» **Data in this exercise**
== Segment start ==
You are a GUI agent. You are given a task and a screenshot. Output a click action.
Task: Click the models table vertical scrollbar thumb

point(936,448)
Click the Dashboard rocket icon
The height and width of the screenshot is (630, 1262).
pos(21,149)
== Segment end ==
» **Task directions**
Each line of the material should be returned exactly as it stands.

» **Task result**
You are a GUI agent. You are given a task and a screenshot. Output a click action.
Task: Click the models table vertical scrollbar thumb

point(936,448)
Click the Dashboard rocket icon
The height and width of the screenshot is (630, 1262).
pos(21,149)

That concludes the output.